The main entrance crosses a corridor and leads into the Great Hall. This measures 169 ft by 77 ft and is 82 ft high. The inspiration for the Great Hall are the Baths of Caracalla. The roof is a tunnel vault, built of hollow brick was designed by Robert Rawlinson completed 1849, it is carried on eight columns, 18 ft in height, of polished red Cairngall granite, these reduce the span to 65 ft, the spandrels contain allegorical plaster work angels, twelve in total, designed by Cockerell, representing fortitude, prudence, science, art, justice and temperance etc. The vault also decorated with plaster work by Cockerell, contains coffering, the centres of the main coffers have coat of arms of Liverpool, or the coats of arms of Lancashire or St George and the dragon, in the centre of the vault are the Royal Arms used by Queen Victoria this is above a matching coat of arms in the Minton floor.
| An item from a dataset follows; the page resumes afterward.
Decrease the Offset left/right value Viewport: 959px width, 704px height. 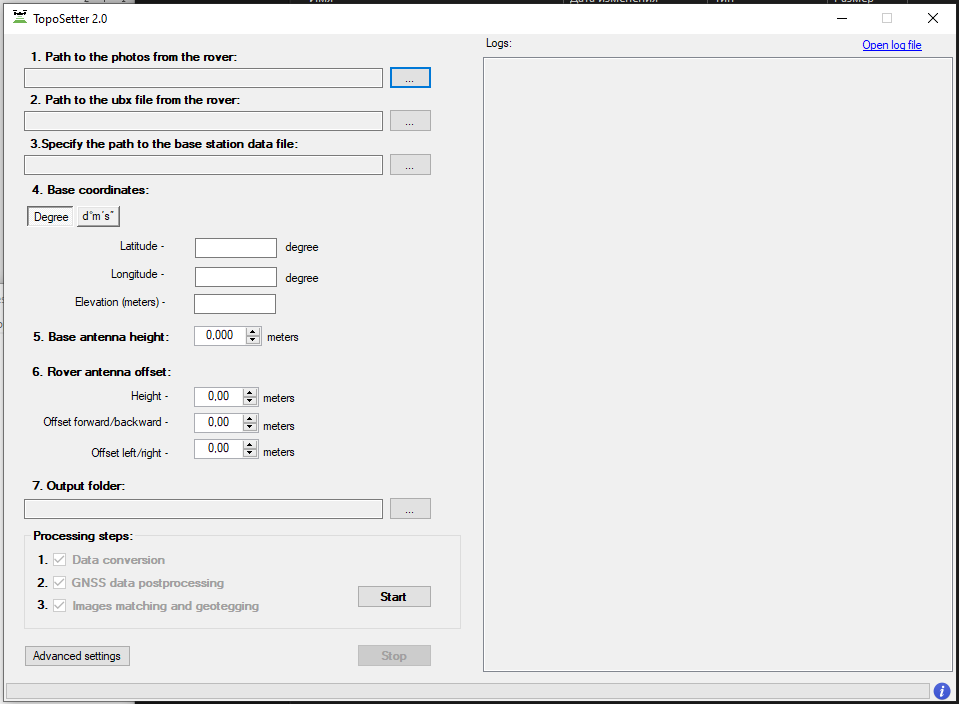coord(249,453)
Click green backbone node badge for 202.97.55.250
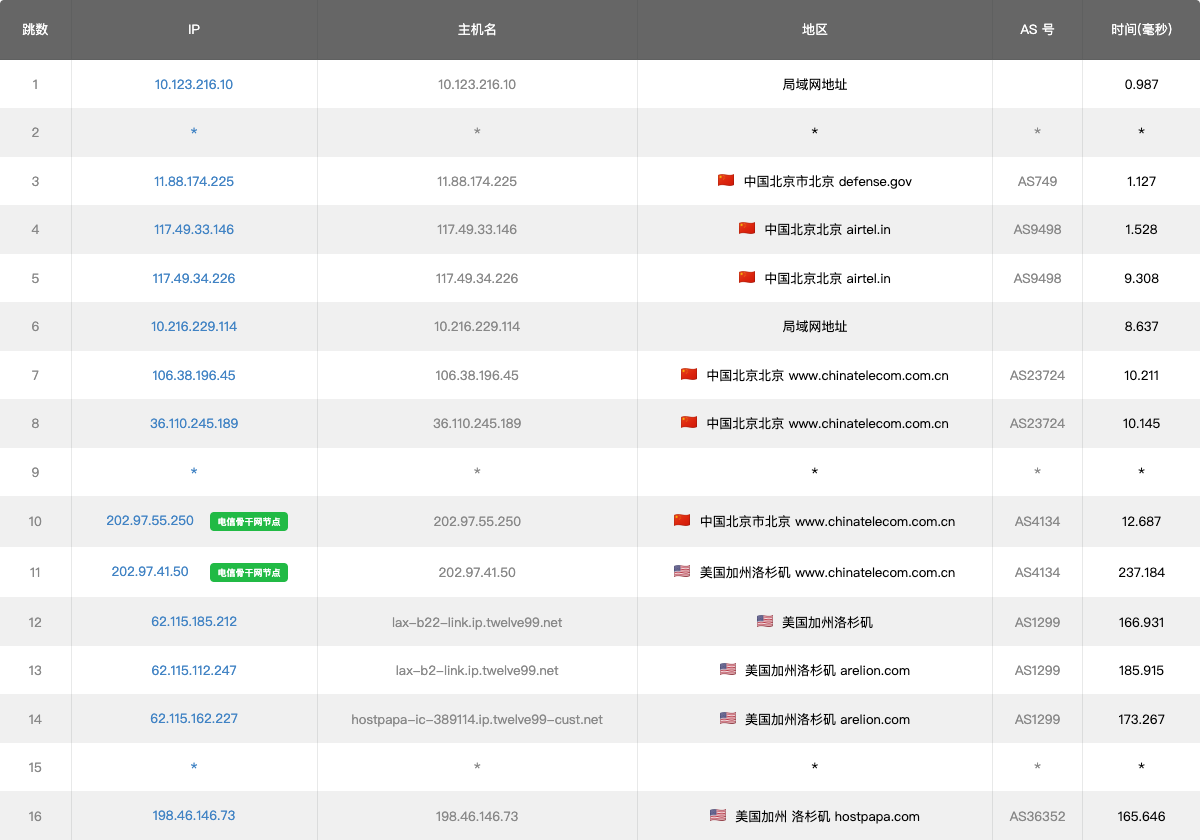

The walls have niches for statues. The highly decorated floor consists of Minton encaustic tile and it is usually covered by a removable floor to protect it. It contains over 30,000 tiles. The doors are bronze and have openwork panels which incorporate the letters SPQL (the Senate and the People of Liverpool) making an association with the SPQR badge of ancient Rome. The ten brass and bronze chandeliers in the Great Hall, designed by Cockerell, originally powered by town gas weigh 15 cwt, are decorated with prows of ships, heads of Neptune and Liver birds.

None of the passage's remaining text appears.